Radioactive wastes will be placed in specially marked receptacles.  Radioactive liquids, other than reinstate from the washing of contaminated glassware, may not be disposed of via the sanitary sewer.  See “Part Two - Radioactive Waste Disposal” for specific waste handling procedures

 

18.       Animals

The Animal Research Committee and the Radiation Safety Committee must approve isotopic work with animals.  See section F.  Part Two of the Radiation Safety and Waste Management manual for animal/biological waste handling procedures.

 a.         Animals which have been injected with or that have ingested radionuclides will be handled with the following precautions:

(1)       All excreta and animal bedding will be double bagged and treated as radioactive biological waste.

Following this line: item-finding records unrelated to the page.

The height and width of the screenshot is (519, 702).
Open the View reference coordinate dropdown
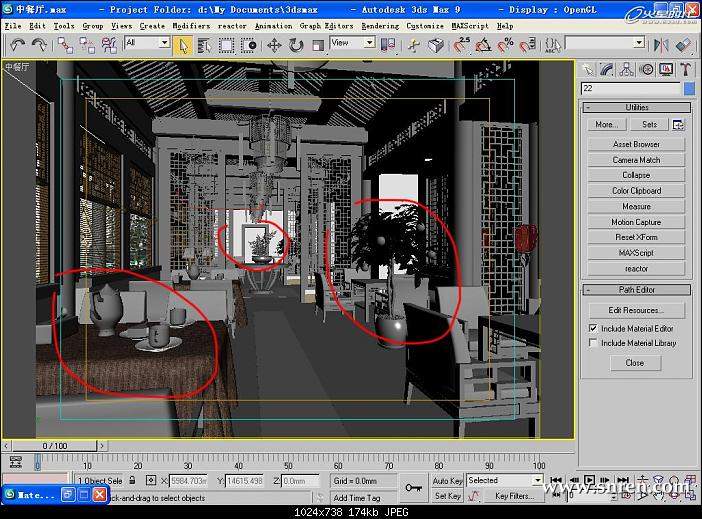(353, 44)
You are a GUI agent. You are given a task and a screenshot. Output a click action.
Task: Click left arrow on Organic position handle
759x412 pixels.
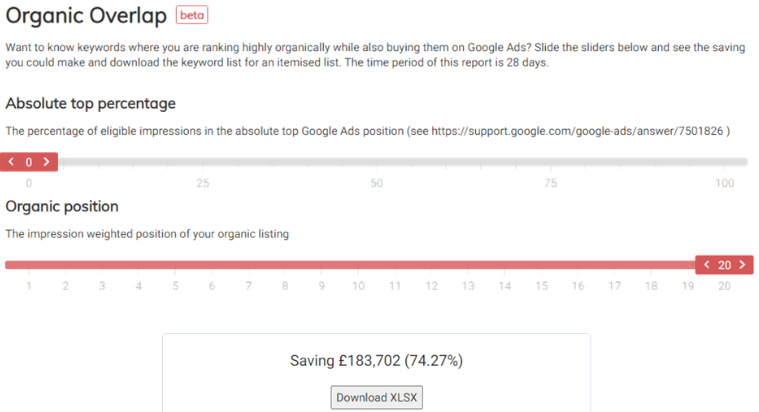coord(707,265)
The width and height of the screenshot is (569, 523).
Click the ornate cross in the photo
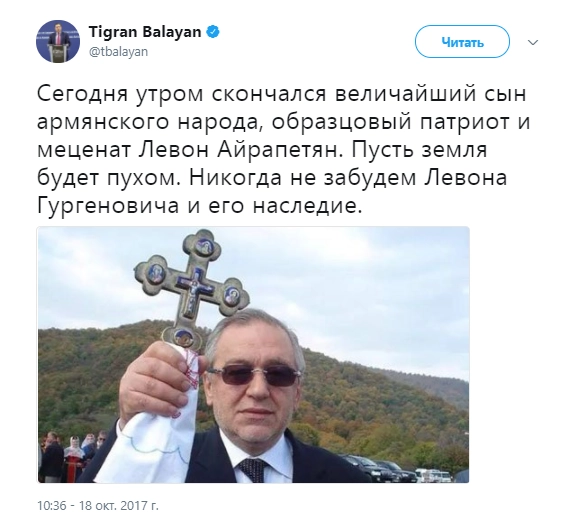(192, 287)
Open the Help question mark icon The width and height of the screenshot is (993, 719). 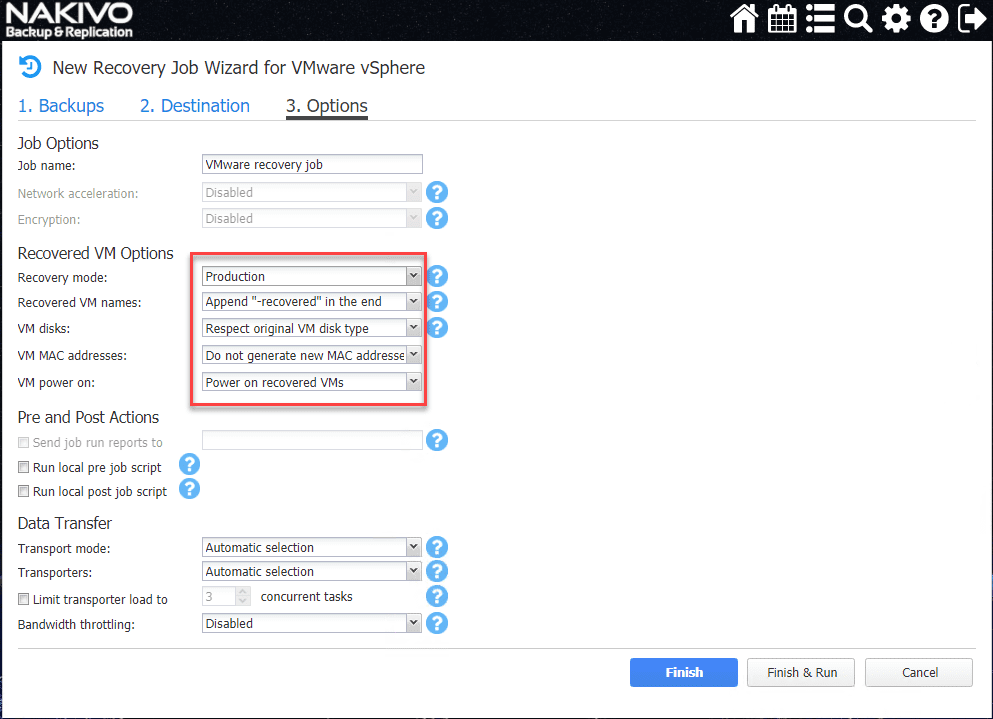(934, 18)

(2)       Cages will be monitored for radioactivity and decontaminated as necessary.

(3)       Appropriate warning signs shall be posted on the cages. 

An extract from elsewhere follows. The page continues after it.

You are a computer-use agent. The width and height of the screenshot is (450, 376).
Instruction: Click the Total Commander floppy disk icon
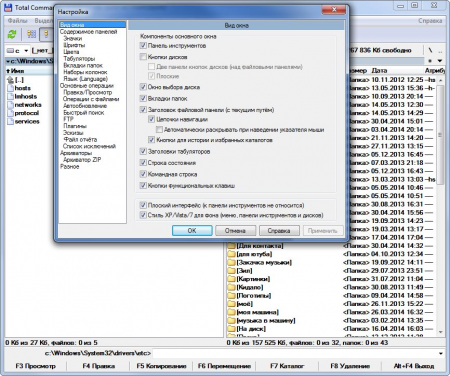[x=8, y=7]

(4)       Adequate ventilation must be provided when animals are injected with radionuclides, which may be expired and dispersed into a room.

 

b. Researchers are encouraged to consult  the R.S.O. prior to applying for approval to conduct animal research involving the use of radionuclides.

 

19.       Personnel Injuries

All injuries to personnel involving radioactive material, no matter how slight, shall be monitored to determine if the wound is contaminated.  Special protection is required to prevent the entry of radioactive materi­als into the body through wounds.  Consult the R.S.O. before handling unsealed source material with an open wound.

 

NOTE:  THE SAFETY OF AN INJURED INDIVIDUAL ALWAYS TAKES PRECEDENCE OVER CONTAMINATION CONTROL.  Decontamination efforts are secondary to the provision of first aid and medical attention for the injured individual.

 

20.       Moving Authorized Places of Use

Contact the RSO for approval prior to moving or modifying laboratory or other areas which are authorized for the use or storage of radioactive materials or radiation producing equipment.  Notification should be given 30 days in advance to allow time for approval and for performance of termination surveys.